A Alejandro no le gusta llamarle “competencia” porque nunca le importó competir con los otros corredores, ni el puesto que ocupa al final.

“Yo sólo compito conmigo mismo. Me mido el tiempo solo para tener una idea de cómo voy, pero no me importa el lugar en el que llego. Últimamente estoy terminando siempre entre los últimos, y en algunas carreras de élite llego último seguro, pero no tengo ningún problema con eso”, comenta.

“Igual siempre llevo un cronómetro para ir controlando cómo avanzo, pero jamás vi las carreras como una competencia. Para mi el verdadero placer es sentir que lo puedo lograr y aparte, hay algo espiritual que hace que yo me mimetice con los lugares por donde corro. En eso, la San Felipe es extraordinaria porque la Rambla es preciosa, es el lugar más lindo que tenemos en Montevideo y es hermoso correr por ella”, agrega.

Pese a ello le gusta planificar la carrera y usa un GPS para ir controlando tiempo y distancia de cada etapa.

“Las primeras carreras de la San Felipe y Santiago no eran de 10K, sino de 10.8K, no sé por qué razón le agregaron 800 metros más porque, lógicamente, los tiempos de llegada no son los mismos, tal vez querían hacer un cuarto de maratón, nunca lo entendí. Pero hoy en día sí son 10K y está bien que sí sea”, cuenta.

Los otros cambios que se fueron dando a lo largo de estos 30 años son los tecnológicos. “En eso las cosas cambiaron mucho, antes para conocer el tiempo oficial que habías hecho tenías que ir hasta frente de la intendencia por San José, donde la División de Deportes pegaba unas listas grandes con los nombres de cada uno y el lugar que ocupó. Nos juntábamos todos los corredores y era emocionante encontrar tu nombre”, comenta.

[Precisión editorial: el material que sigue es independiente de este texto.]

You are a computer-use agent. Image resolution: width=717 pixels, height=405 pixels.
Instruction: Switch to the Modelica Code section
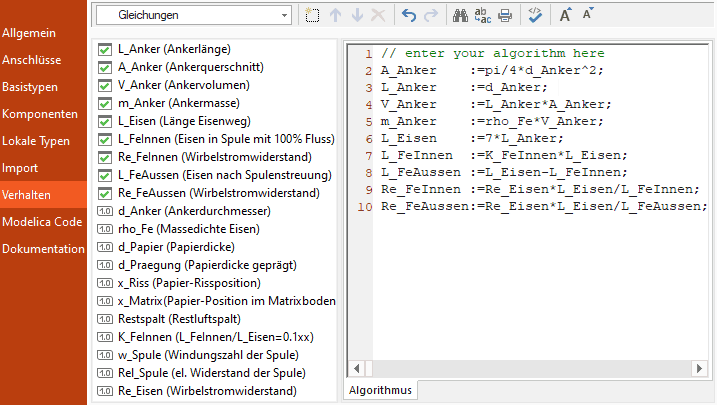click(42, 222)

“Todo eso ha cambiado por completo ahora -cuenta Alejandro-, con la tecnología cada uno hace su propia carrera y no importa si largas minutos después que el resto de los corredores. Tu carrera empieza en el momento en que pisas la alfombra y termina cuando llegas hasta la otra, es magia pura”, se ríe.

La anécdota más linda que conserva de su historia con la San Felipe es el día que toda su familia lo acompañó en auto por la otra vía de la Rambla durante gran parte de la carrera. “Eran otros tiempos y no se cortaba el tránsito como ahora, por eso fue posible correr acompañado de mi señora y mis hijos. Para mí esa fue la carrera más linda de todas”.

“Tener el apoyo de mi familia fue muy importante para mantener mi amor por las carreras durante toda la vida. Había días que coincidían con un cumpleaños o fechas familiares importantes y yo tenía que correr igual, pero por suerte tenía el respaldo de mi esposa y mis hijos”, explica.

Alejandro no se arrepiente porque está convencido de que su amor por las carreras le ayudó a llegar a esta edad con muy buena salud. “Hoy, muchos de los que me ven en buen estado físico a los 79 años, me dicen que fue gracias a que viví corriendo, pero no es sólo eso, también hay que cuidarse en las comidas, vivir tranquilo y amar el deporte. Lo que sentimos los corredores es increíble, ponele el nombre que quieras, yo digo que es algo espiritual que a uno lo envuelve y lo lleva con las piernas para adelante hasta donde dé el físico”.

¿Hasta cuándo correré? “Hasta que me den las piernas y el patrón de arriba me permita seguir disfrutando”.